Mohamed: That’s exactly the point. That’s exactly what we’re trying to do. We’re trying to drop that $500 million. We’re trying to accelerate it so that the design cycle isn’t three years or even 18 months. But how do we get it down to 12 months? How do we get it down to just six months? There’s a long way to go to get there, but that’s what we’re trying to do.

Moshe: It will come on the account of the cost of the product eventually. Just like HBM in GPUs, you now have another player on the supply chain to the customer taking more gross margins on every HBM piece. In that case, you shorten the time to market, you lower the cost of the development, but you make the product more expensive. In some cases, it will not work. In our case, the data center market, where it’s thriving now, makes the most sense.

Ian: In your roadmap, we’ll show a picture of it, right at the end you’ve got the NR2 – your next generation AI chip – in there, using Neoverse V3. What does that enable, because you’ve gone from a Neoverse N1 to a Neoverse V3? That’s quite a big jump.

Moshe: When we started, the whole idea was to bring the most efficient head node for inference. When we’re looking forward to where the AI head node needs to evolve to serve training, inference, and the ever-evolving software frameworks that are coming out, if I had a magic stick that changed NR1 to have 32 cores, I would do it today. So, for the next generation, it was obvious we needed something more powerful. When we chose the Neoverse N1, there wasn’t a V series; it came after.

It was an obvious decision for us to go with Neoverse V3 CSS. It opens the opportunity again to use the modular approach and have 64 cores per position or 128 cores. But this is going to come in the compute die. The first die we’re focusing on is the SuperNIC. We’re going to productize it, sell it as a module, as a die, as a PCIe card. And then we’ll do the compute with a Neoverse V3, couple it with the SuperNIC, as the second generation of the complete AI head node.

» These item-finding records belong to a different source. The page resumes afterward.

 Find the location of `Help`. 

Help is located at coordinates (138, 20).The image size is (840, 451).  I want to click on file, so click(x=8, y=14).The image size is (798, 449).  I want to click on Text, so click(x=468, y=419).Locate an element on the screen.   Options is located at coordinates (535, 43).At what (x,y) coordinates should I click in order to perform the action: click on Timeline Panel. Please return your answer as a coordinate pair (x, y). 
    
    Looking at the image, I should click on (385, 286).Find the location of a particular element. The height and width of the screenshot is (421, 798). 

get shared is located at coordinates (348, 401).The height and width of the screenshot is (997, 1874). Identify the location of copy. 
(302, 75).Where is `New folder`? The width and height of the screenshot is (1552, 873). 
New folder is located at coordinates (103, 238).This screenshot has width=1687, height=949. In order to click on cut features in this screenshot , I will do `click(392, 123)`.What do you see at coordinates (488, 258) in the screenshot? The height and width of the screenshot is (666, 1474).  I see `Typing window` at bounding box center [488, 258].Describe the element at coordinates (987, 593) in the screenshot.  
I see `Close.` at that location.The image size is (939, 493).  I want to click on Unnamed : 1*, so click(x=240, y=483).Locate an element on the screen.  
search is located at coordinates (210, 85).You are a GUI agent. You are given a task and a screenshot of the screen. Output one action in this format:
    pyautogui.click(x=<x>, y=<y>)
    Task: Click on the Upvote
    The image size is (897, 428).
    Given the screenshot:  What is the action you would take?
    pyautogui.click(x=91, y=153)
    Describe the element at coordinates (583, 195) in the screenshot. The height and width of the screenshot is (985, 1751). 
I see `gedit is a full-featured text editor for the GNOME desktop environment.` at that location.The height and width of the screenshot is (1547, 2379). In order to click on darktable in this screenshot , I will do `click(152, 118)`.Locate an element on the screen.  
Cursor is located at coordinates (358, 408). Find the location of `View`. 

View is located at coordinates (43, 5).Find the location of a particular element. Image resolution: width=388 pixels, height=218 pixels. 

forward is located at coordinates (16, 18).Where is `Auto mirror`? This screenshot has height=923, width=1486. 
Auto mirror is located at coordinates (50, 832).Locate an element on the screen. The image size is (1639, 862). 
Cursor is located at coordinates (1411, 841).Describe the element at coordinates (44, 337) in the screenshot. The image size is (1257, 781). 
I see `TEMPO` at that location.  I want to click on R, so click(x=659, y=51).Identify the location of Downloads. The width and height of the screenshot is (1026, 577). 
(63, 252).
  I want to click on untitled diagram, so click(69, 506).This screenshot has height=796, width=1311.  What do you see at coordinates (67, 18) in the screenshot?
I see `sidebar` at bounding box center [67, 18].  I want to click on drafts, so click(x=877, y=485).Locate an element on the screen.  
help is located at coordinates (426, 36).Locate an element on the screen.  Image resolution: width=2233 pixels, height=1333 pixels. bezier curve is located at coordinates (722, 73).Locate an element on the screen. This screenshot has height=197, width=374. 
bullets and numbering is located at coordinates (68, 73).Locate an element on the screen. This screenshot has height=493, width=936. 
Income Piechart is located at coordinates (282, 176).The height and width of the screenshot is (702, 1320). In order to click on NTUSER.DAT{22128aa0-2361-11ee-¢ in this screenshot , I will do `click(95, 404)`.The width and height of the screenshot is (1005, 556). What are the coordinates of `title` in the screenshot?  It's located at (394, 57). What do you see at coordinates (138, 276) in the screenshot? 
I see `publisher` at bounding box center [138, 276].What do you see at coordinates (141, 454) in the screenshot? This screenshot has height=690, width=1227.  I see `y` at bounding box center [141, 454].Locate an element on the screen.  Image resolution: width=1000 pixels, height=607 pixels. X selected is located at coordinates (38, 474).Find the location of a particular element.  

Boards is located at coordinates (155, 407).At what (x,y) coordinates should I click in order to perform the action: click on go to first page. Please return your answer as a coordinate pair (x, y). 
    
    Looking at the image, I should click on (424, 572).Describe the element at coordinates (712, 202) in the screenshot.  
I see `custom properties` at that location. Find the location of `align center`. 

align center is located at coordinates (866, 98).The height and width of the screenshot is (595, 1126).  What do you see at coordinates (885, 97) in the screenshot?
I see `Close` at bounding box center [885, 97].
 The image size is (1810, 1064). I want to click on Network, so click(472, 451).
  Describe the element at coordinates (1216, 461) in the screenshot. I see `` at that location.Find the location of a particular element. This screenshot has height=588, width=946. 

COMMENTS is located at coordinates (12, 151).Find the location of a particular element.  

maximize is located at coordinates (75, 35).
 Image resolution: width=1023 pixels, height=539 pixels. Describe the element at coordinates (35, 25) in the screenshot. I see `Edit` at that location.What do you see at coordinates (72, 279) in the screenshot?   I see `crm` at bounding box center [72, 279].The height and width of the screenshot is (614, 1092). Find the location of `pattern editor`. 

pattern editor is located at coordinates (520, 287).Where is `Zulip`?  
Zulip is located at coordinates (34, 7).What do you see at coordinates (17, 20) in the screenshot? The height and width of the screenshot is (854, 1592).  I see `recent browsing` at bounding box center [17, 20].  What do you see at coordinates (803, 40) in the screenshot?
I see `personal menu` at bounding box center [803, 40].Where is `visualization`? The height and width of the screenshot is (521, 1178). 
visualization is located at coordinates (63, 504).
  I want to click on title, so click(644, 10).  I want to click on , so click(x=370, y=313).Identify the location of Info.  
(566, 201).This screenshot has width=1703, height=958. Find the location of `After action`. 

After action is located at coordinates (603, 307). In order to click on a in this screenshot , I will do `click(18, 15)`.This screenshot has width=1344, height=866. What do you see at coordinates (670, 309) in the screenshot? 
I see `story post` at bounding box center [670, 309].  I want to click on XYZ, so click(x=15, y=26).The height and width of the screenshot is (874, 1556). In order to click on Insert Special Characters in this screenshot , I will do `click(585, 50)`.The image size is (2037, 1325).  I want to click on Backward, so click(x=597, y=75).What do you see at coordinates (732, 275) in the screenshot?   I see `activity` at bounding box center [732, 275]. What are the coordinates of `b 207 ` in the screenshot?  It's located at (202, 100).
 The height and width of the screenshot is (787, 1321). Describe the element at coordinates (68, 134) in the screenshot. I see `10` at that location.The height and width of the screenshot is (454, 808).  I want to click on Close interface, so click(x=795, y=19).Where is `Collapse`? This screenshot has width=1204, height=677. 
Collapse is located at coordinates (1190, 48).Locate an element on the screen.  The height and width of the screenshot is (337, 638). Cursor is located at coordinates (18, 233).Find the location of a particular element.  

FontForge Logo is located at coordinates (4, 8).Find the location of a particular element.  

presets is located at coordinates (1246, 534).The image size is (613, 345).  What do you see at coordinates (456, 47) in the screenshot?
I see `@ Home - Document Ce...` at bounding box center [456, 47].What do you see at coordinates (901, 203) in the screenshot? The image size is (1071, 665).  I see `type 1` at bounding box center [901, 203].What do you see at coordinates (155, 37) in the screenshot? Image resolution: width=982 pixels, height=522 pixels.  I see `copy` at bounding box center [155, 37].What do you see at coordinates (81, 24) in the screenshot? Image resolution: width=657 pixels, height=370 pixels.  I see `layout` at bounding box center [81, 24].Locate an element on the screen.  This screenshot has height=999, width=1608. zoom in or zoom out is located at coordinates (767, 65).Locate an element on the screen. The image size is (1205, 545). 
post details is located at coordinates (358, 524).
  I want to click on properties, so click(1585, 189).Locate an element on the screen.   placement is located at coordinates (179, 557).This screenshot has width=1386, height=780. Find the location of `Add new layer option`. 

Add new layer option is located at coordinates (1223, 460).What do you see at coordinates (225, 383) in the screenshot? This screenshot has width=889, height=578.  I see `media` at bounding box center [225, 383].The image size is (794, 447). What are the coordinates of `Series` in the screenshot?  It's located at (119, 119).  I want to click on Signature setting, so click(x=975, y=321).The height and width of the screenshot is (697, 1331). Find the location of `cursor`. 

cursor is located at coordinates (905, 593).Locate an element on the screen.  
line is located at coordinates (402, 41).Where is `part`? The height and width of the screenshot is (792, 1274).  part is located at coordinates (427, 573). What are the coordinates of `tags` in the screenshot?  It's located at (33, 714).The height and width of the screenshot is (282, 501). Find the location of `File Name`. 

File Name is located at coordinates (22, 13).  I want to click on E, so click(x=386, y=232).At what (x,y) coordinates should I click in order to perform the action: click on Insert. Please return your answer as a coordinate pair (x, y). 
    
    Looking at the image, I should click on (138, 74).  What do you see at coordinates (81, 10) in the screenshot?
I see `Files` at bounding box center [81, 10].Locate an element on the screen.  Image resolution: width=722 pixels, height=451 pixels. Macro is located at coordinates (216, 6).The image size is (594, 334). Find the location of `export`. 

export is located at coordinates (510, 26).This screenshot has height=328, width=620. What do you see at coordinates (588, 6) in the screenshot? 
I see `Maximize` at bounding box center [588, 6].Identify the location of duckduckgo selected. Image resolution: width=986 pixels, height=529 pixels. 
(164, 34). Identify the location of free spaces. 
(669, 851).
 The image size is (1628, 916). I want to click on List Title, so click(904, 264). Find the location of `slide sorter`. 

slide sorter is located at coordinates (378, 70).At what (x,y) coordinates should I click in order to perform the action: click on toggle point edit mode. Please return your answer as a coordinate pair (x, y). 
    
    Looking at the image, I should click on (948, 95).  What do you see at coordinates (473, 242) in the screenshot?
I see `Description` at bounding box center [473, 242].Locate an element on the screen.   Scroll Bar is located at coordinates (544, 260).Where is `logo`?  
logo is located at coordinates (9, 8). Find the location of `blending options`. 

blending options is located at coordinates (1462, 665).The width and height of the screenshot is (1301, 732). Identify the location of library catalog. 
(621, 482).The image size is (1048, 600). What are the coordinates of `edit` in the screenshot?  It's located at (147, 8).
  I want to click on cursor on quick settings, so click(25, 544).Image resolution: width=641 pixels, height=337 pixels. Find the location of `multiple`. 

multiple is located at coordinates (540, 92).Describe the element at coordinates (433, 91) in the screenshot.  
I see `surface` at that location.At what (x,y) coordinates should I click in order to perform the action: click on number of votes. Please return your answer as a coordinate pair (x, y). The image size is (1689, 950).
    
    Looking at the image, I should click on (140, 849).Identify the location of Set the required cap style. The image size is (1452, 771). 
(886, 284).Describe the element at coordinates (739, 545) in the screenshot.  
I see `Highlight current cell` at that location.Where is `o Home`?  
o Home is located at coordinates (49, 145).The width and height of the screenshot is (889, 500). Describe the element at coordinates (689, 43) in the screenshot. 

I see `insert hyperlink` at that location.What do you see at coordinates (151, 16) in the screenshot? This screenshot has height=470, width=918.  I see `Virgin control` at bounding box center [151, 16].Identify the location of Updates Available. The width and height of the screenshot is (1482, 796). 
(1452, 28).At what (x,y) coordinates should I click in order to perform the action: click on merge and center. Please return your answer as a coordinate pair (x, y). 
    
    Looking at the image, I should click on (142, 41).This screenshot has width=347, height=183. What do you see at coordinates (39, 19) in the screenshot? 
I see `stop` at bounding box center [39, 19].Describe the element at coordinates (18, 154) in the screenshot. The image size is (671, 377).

What it more opens is access to our customers to enjoy all the ecosystem investment that Arm is doing, and that all the hyperscalers are doing. There’s a lot of innovation and investment around software on Arm, and when you’re aligned to the top of the line Neoverse V3, you can enjoy all of it. It means an easier deployment process for our customers. We talked about it earlier; it’s a very important thing for the customer.

Ian: Mohamed, I’ve been tracking your Neoverse platform since its inception, and the amount of players who have adopted – multiple times. You’ve got a long list of Neoverse V3 players who have taken this core, taken the design, and deployed it. What are they asking for next?

Mohamed: I think it’s more of what we’re describing, which is just an accelerated path towards getting to market is the big thing. The pace at which this industry is moving is phenomenal. And so, I think that is one. I think the second is about performance per watt.

It’s interesting because back when Neoverse first launched, in 2019 or 2020, AI systems were one CPU to eight GPUs or eight accelerators; that was the state-of-the-art. Now, we’re talking about one CPU to two accelerators. The reason for that is because all of the management of the software that’s driving these infrastructure ecosystems is all happening on the CPU. The accelerator is there, and there’s a tremendous amount of heavy lifting that’s happening there in terms of the matrix multiplication, but a lot of that software stack is actually running on the CPU.

In efficiency, our ability as an industry to keep up from a power perspective, is tough. We’ve got people building nuclear power plants and talking about putting data centers in space, just to keep up. Another way you keep up is you get more efficient; you get better perf per watt. So, when you start talking about a CPU platform that’s optimized for AI that’s giving you 40%, 50%, 60% better perf per watt than legacy architectures – what our customers ask for more than anything, is more of that. More. Of. That.